Yesterday I participated in a local contest involving a problem about Monge arrays. I could've wrote some d&c optimization, but I got bored of typing it so I copypasted maroonrk's SMAWK implementation to solve it. Today, I somehow got curious about the actual algorithm, so here it goes.

## 1. Definition

I assume that the reader is aware of the concept of D&C Optimization and Monge arrays.

The goal of SMAWK is to compute the row optima (ex. row minima or maxima...) in a $$$n \times m$$$ **totally monotone** matrix. By *totally monotone*, it means the following:

**Def: Monotone.** The matrix is monotone if the position of row optima is non-decreasing.

**Def: Totally Monotone (TM).** The matrix is totally monotone if every $$$2 \times 2$$$ submatrix is monotone.

Totally monotone matrices are monotone (proof easy but nontrivial), but not vice versa. The latter is a stronger condition. Note that Divide and Conquer Optimization works on a monotone matrix, therefore if you can use SMAWK, you can always use D&C Optimization, but maybe not vice versa. I think it's a niche case, though.

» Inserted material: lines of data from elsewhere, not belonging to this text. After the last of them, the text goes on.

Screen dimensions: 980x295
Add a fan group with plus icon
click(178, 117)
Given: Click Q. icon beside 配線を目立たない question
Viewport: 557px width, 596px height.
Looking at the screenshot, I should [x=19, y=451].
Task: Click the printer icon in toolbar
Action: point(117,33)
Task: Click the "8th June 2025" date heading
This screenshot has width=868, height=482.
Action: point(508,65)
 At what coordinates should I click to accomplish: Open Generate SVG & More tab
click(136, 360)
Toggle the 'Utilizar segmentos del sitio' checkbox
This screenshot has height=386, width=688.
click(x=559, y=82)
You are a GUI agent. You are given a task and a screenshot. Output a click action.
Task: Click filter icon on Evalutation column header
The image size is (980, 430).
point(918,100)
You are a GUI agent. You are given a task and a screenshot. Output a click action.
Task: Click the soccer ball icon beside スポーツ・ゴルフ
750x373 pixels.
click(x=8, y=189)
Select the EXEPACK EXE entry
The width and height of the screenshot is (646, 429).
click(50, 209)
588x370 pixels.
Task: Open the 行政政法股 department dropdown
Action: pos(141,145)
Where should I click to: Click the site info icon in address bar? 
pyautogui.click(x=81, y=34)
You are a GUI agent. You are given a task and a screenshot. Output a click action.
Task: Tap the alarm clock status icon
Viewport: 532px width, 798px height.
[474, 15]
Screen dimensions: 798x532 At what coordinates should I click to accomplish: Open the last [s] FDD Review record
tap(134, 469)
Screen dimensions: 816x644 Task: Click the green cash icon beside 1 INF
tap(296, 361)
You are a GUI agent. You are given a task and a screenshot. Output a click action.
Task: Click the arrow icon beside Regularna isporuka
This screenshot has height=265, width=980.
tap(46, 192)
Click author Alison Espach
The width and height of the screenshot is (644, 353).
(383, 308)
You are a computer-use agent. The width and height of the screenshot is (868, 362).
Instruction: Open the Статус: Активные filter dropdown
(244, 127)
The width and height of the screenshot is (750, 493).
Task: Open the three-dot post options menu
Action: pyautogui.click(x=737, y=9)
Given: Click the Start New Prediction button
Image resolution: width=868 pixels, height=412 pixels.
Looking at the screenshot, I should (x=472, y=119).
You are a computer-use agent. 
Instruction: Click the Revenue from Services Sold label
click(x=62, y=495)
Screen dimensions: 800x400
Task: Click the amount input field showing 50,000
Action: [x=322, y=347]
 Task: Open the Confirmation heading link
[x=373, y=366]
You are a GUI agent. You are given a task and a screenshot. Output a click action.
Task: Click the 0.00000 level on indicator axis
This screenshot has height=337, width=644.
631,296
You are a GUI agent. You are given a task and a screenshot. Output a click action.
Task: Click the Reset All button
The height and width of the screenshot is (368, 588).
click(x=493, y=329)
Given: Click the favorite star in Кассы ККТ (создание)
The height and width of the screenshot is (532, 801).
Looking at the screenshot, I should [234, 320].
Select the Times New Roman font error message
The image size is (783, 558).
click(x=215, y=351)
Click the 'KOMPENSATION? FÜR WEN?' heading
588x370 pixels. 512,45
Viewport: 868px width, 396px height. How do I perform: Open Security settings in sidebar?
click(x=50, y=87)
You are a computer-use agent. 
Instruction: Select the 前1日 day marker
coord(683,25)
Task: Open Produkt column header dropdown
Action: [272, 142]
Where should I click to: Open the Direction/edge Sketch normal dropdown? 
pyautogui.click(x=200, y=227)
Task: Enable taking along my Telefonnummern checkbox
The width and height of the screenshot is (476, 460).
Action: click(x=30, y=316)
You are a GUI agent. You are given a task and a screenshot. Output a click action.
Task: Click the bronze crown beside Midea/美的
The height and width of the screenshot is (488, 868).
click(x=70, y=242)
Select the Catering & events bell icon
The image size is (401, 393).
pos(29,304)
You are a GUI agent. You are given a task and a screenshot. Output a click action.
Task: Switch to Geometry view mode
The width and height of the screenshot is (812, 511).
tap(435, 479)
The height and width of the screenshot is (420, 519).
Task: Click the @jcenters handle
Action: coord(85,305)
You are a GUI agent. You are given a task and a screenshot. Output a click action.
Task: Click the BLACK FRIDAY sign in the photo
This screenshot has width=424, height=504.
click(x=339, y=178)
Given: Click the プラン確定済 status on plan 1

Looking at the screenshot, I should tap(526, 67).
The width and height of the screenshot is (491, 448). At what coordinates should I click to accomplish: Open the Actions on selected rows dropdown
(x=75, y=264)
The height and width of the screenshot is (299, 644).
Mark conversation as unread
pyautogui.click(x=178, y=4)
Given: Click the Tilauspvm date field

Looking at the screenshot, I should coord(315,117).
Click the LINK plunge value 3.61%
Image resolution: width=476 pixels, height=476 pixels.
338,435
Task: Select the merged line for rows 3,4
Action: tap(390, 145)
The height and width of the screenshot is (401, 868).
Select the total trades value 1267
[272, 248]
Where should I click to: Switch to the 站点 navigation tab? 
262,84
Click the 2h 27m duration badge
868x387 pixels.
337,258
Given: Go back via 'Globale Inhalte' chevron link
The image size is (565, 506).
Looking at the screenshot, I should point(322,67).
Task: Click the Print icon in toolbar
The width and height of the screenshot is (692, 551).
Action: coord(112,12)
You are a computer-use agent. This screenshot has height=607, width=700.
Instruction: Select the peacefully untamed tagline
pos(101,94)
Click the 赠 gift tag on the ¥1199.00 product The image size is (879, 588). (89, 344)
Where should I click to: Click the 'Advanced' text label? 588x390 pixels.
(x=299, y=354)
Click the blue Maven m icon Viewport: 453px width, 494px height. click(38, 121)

If you want to compute the row minima of a matrix, the TM condition holds iff for all columns $$$p < q$$$:

- If $$$A[i][p] > A[i][q]$$$ then $$$A[i + 1][p] > A[i + 1][q]$$$
- If $$$A[i][p] = A[i][q]$$$ then $$$A[i + 1][p] \geq A[i + 1][q]$$$

The takeaway is that if you took $$$(i, q)$$$ as the optimum, then $$$(i + 1, p)$$$ should not be an optimum. At first, I was very confused on the maximum and minimum, but the definition of TM is independent of them. There is absolutely no reason to be confused. On the other hand, sometimes the row optima is non-increasing. You should be careful for that case. The solution is to reverse all rows.

For all columns $$$p < q$$$, if the matrix is TM (per row minima), then if you read columns from top to the bottom you have:

- rows with $$$A[i][p] < A[i][q]$$$
- rows with $$$A[i][p] = A[i][q]$$$
- rows with $$$A[i][p] > A[i][q]$$$

On the other hand, if the matrix is Monge, $$$A[i][p] - A[i][q]$$$ is nondecreasing, therefore:

- Monge matrix is TM.
- Transpose of Monge matrix is Monge and also TM. (Transpose of TM
**may not**TM.) - You can compute both row optima and column optima in Monge arrays.

## 2. Algorithm

Basically, SMAWK is a combination of two independent algorithms: *Reduce* and *Interpolate*. Let's take a look at both algorithms.

### Interpolate

This is the easy one. We can solve $$$n = 1$$$ case naively, so assume $$$n \geq 2$$$. The algorithm works as follows:

- Take all odd rows and remove all even rows.
- Recursively solve for odd rows.
- Let $$$opt(i)$$$ be the optimal position for row $$$i$$$. We have $$$opt(2k-1) \le opt(2k) \le opt(2k+1)$$$, so brute-force all candidates for $$$[opt(2k-1), opt(2k+1)]$$$.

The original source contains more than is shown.